I have a new hire starting in a few weeks who is an experienced Windows SysAdmin. I think he's fairly senior on the Windows side, with a pretty deep AD understanding and experience with Exchange 2007, 2010, and exchange migrations. He's done a little PowerShell but I suspect more of the "run this command to do this" variety then "write a script to do this" sort.
However, we are a mixed shop and (he knows this) I expect him to become a reasonably competent Linux SysAdmin over time. I'm looking for good starting points to bring him along.

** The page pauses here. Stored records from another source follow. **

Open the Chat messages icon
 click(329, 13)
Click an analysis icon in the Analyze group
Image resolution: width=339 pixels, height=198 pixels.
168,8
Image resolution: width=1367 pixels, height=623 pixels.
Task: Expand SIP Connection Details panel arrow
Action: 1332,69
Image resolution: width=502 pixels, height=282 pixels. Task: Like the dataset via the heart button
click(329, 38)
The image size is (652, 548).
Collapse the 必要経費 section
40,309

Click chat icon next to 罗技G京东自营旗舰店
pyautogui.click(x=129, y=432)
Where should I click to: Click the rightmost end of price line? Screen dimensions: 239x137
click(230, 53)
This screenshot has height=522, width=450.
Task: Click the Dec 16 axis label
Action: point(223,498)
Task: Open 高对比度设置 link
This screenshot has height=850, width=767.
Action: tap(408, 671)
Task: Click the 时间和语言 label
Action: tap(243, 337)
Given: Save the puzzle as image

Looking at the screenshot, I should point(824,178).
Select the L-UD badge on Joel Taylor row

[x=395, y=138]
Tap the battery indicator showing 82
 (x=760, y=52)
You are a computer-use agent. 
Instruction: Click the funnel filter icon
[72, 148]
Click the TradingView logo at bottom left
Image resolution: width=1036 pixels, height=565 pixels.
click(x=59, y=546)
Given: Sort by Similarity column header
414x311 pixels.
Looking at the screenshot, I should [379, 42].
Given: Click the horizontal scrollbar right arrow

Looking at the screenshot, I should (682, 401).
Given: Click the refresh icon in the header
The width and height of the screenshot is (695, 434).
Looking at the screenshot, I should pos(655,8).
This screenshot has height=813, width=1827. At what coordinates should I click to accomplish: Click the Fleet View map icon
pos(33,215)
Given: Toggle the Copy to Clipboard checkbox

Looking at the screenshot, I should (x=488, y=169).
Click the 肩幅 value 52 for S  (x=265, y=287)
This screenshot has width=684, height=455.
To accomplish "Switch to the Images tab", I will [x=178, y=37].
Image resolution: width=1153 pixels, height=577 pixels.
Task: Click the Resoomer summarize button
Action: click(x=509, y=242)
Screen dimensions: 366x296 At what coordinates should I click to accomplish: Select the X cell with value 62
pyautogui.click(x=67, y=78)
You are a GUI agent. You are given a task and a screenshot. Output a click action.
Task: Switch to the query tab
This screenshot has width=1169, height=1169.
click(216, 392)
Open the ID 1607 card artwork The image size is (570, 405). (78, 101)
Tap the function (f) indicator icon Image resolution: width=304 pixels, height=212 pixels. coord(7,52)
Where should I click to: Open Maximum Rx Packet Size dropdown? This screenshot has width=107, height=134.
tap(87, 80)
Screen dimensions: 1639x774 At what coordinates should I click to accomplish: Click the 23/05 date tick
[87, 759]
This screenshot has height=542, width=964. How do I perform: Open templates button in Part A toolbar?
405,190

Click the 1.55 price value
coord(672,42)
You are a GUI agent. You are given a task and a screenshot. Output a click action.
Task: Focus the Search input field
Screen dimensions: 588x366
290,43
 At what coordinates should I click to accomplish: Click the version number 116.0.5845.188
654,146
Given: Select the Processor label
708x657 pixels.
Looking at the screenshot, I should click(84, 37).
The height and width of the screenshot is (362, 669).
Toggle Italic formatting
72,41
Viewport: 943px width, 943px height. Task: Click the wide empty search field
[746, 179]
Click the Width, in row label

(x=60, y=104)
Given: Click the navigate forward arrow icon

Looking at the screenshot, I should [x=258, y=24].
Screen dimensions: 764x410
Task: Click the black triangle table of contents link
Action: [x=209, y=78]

I have over ten years of Linux/UNIX experience, so it all sort of seems intuitive to me, but I've been thinking about the toolkit you actually need to be productive in the Linux CLI world. Just to be able to use the machines at all, off the top of my head...
Basic CLI stuff -- move around, rename files, copy files, tar, gzip, changing passwords, finding relevant manpages, keep track of where you are, find things in your history, etc, etc.
More advanced things that I take for granted but are actually pretty hard -- doing things with 'find', extracting relevant text via 'awk' and/or 'cut', knowing when to use 'grep' and when to use 'grep -e' or 'egrep'.
Distribution specific stuff... compiling software, rpm, yum, apt-get, you name it.
This all seems pretty basic to me, but when I think back to 1995 when I was first learning my way, some of those things took me years to master.
So my question is -- where should I send him to pick up those skills? I'm not just thinking of classes, but rather also websites and books? Where do you all suggest as a starting point for picking up Linux skills?